Combinatorial Optimization Methodologies

Chapter 4 mathematically defined the SDDLBP and stated that it belongs to the class of NP- complete problems, necessitating specialized solution techniques. This dissertation makes use of techniques from combinatorial optimization which is a brand of optimization in applied mathematics and computer science that is related to operations research (OR), algorithm theory, artificial intelligence (AI) and computational complexity theory. Recent heuristic and metaheuristic innovations have tended frequently to become aligned with AI and OR. Hence in order to investigate what is current in heuristic or metaheuristic ideas, it is appropriate to examine procedures that have acquired some of the imprint of the AI and OR domain. In the domain of combinatorial optimization, the set of feasible solutions is discrete or can be reduced to one with the goal of finding the best possible solution.

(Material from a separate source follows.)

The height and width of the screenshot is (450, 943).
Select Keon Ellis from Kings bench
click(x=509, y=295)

Solution methods including heuristics and metaheuristics generally provide near (optimal) solutions.

While exhaustive search works well enough in obtaining optimal solutions for small sized instances, its exponential time complexity limits its application on the large sized instances. Combinatorial optimization techniques allow for the generation of a solution which may be optimal or sub-optimal. In this dissertation, seven techniques are proposed making use of well- known metaheuristics for study and comparison. These include ant colony optimization (ACO), river formation dynamics (RFD), tabu search (TS), particle swarm optimization (PSO), simulated annealing (SA), hybrid genetic algorithms (HGA) and artificial bee colony (ABC) metaheuristics. These processed are then applied to the two instances from Chapter 5 for analysis, evaluation and comparison.

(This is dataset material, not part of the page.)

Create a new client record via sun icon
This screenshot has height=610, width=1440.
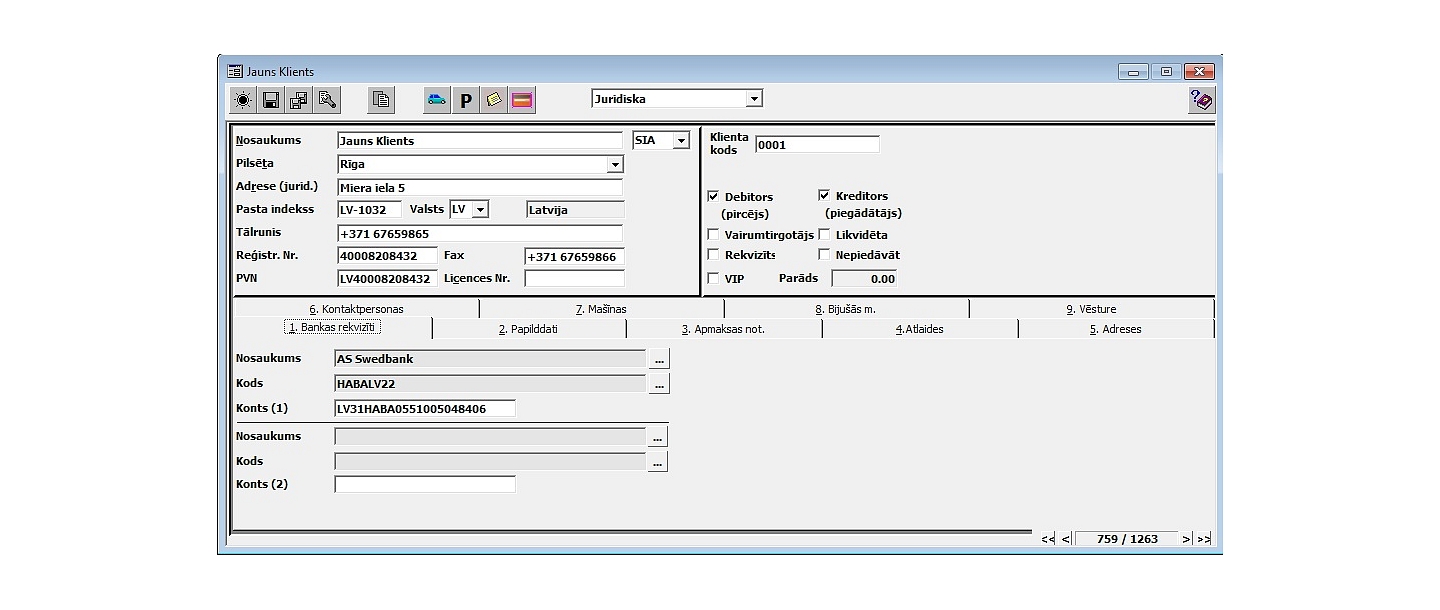(242, 99)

Exhaustive search (Brute-force search) requires the checking of every possible solution in order to determine the optimal solution. The drawback is that the most spaces are extremely large and an exhaustive search of combinatorial optimization problem instance will only take a reasonable amount of time for small sized examples. However, exhaustive search techniques will fail to find a solution for any instance except small sized instances within any practical length of time. Therefore, intelligent search techniques are required to solve such problems.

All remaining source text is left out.